Arguments are there wherever you choose to look for them. To raise one last example here, Maile Meloy’s stories pose an argument so fundamental that it’s easy to see why people miss it: Why do smart people fuck up?
These are all serious issues, and they prove that argumentative fiction did not disappear. Maybe the problem is that we have changed in our expectations of the literary argument. Michel Houellebecq’s fiction is often held as the banner for fiction-as–argument, but it is too often undercut by the writer’s intense love of his own voice. Witness how often in The Elementary Particles his purportedly transgressive ideas, such as anti-feminism and perverted sexuality, are undercut by his often schematic plotting and high volume didacticism. He has ideas, damn it, and he’ll forgo the actual novel writing so that you hear them. (Sex is consumption—say it ain’t so!) Our leaving the lion’s share of discussion to a narcissist like Houellebecq highlights another problem with argumentative literature, in this case the discussion about such work: We need to argue better.
We need to recognize that issues and arguments did not disappear simply because Americans stopped talking about them. And sometimes the issue is not in the fiction itself but the argument raised over it. It’s an old and already much discussed article, but the one that immediately comes to mind is Katie Roiphe’s “The Naked and the Conflicted,” a piece that could have been called “What Ever Shall We Do With The White Penis?” Ignore that her argument confused narrow-mindedness with focus. Ignore that it strove for gravitas by dropping tautologies in nearly every paragraph. What made her argument fall limp was the cultural bigotry of it. After reading the article you are left wondering, are non-white male writers American? Do Latinos fuck?

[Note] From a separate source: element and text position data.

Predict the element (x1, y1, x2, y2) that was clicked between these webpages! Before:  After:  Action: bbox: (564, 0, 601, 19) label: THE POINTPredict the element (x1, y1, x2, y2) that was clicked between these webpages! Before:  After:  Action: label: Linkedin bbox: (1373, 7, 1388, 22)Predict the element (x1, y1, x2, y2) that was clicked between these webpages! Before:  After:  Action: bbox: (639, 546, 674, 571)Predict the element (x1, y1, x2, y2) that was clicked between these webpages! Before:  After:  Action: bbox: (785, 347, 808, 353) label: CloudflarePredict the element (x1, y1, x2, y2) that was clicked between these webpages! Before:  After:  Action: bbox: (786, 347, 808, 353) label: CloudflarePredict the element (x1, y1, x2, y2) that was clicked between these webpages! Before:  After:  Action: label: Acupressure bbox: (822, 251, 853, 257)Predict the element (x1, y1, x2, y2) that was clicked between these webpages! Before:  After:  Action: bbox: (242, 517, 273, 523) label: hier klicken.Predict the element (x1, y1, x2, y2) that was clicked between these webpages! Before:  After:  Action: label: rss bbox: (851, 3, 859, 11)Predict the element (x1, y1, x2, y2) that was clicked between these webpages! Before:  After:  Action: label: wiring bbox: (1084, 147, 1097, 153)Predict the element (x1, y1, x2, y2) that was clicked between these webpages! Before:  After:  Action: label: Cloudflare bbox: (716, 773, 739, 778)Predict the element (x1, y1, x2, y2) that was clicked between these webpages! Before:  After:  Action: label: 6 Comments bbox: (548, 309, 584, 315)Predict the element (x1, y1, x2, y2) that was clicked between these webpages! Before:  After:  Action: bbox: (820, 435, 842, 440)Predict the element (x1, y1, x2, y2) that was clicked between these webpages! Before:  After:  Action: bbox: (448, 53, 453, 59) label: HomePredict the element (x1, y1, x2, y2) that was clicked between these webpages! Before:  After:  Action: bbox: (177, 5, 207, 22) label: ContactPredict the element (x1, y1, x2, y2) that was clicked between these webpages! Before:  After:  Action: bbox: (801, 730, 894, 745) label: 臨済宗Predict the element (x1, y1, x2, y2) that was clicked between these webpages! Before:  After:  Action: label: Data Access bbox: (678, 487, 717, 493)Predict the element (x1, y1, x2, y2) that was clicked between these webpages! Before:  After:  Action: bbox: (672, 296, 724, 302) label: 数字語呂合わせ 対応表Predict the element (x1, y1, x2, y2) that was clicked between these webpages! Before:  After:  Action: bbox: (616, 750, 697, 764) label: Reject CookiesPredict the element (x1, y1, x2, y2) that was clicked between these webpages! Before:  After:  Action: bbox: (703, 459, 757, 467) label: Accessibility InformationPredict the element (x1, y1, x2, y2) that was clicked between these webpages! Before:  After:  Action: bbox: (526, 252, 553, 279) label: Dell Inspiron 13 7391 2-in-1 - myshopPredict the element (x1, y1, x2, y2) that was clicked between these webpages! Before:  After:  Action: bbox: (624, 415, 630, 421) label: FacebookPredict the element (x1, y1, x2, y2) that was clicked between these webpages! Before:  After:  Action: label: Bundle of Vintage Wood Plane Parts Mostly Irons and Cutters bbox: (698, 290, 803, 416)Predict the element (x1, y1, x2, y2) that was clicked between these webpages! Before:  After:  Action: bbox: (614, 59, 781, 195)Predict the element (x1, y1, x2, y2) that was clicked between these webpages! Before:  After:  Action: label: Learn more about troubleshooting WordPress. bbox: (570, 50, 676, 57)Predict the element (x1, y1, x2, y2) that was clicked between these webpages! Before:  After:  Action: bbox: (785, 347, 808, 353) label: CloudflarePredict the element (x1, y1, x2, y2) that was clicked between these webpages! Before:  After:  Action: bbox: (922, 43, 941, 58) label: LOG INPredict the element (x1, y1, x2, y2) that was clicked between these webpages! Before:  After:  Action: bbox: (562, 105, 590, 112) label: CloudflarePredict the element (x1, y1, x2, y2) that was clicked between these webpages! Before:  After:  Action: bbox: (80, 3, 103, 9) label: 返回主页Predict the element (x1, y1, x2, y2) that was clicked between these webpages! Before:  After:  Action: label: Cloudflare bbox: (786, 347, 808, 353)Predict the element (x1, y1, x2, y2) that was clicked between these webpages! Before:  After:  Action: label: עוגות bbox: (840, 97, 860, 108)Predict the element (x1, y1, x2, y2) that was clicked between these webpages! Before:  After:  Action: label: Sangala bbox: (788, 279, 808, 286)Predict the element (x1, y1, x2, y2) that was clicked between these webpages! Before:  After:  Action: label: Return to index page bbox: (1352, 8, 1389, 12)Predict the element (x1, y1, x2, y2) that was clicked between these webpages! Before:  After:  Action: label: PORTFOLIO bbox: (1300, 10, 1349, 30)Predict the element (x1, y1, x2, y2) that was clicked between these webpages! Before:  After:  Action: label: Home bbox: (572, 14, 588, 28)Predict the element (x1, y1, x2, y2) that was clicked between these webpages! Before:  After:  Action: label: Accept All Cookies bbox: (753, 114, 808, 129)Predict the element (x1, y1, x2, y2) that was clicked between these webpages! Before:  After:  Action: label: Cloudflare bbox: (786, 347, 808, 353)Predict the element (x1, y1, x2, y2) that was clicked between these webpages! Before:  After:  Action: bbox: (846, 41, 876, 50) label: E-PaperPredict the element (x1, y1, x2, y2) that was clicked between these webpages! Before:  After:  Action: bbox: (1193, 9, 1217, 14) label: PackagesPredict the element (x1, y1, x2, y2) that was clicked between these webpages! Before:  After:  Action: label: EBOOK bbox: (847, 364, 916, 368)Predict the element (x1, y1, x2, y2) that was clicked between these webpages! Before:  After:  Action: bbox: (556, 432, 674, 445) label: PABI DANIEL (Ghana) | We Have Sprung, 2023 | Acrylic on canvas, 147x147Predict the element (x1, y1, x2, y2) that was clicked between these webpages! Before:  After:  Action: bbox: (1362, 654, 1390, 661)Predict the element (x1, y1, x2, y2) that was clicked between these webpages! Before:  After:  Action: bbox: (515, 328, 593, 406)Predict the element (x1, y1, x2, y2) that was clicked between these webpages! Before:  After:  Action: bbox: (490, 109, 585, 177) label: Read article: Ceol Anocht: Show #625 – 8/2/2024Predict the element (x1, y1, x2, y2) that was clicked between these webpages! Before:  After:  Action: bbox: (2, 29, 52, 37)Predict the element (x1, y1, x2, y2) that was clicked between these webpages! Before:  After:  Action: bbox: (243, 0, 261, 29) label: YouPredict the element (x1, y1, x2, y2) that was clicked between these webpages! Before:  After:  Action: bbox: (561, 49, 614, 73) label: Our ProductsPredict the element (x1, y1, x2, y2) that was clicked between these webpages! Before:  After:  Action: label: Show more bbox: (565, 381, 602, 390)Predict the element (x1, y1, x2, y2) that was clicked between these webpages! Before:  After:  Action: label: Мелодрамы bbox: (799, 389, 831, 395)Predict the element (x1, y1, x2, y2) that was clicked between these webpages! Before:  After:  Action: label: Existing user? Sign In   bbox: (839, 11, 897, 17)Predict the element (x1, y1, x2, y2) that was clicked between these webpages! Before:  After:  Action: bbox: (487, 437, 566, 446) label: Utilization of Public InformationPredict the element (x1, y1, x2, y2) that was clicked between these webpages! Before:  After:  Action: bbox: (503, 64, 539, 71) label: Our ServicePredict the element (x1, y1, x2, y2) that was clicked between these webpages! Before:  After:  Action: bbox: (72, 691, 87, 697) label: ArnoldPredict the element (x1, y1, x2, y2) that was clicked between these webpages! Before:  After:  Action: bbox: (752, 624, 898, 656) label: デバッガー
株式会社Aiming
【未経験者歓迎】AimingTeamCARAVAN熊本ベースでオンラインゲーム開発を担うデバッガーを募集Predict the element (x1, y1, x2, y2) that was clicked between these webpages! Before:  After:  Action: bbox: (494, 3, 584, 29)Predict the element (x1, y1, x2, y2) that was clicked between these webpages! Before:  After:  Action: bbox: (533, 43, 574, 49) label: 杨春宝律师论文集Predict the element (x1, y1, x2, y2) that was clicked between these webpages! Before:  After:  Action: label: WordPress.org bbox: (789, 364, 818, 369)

Are there black men with penises?
To quote Roiphe: “the current sexual style is childlike. Innocence is more in fashion than virility.” She then cites Dave Eggers, David Foster Wallace, and the Jonathans Franzen and Safran Foer. To be fair, if the writer wanted to only focus on white men as a specific comment about white male American sexual malaise, that would have been something else entirely. But by positioning white male sexuality as American male sexuality the author shows a shocking ignorance of the world outside her own window. In all its heavy breathing about men and their boy-bits and how they should feel about women and their girl-bits, not once does she talk about perhaps the only American male writer confronting these issues head-on, so much so that it is the central thrust of most his work. That would be Junot Diaz. Why wasn’t Yunior held up as the true counterpoint to Portnoy? Which other writer is confronting the nature of sexuality, from the rush of it to the deep violence that colors it, with more revelatory power than Diaz? And yet his omission revealed many problematic issues, not the least of which was willful ignorance of a crucial writer so as to not complicate her own weakly structured argument.
But by doing so she wrote her own article into irrelevance. You want to prove that argumentative fiction is all around us and never left? Argue better.
Jamaican-born Marlon James is the author of John Crow’s Devil and The Book of Night Women, which was the winner of the Dayton Literary Peace Prize and a finalist for the National Book Critics Circle Award. He is working on his third novel.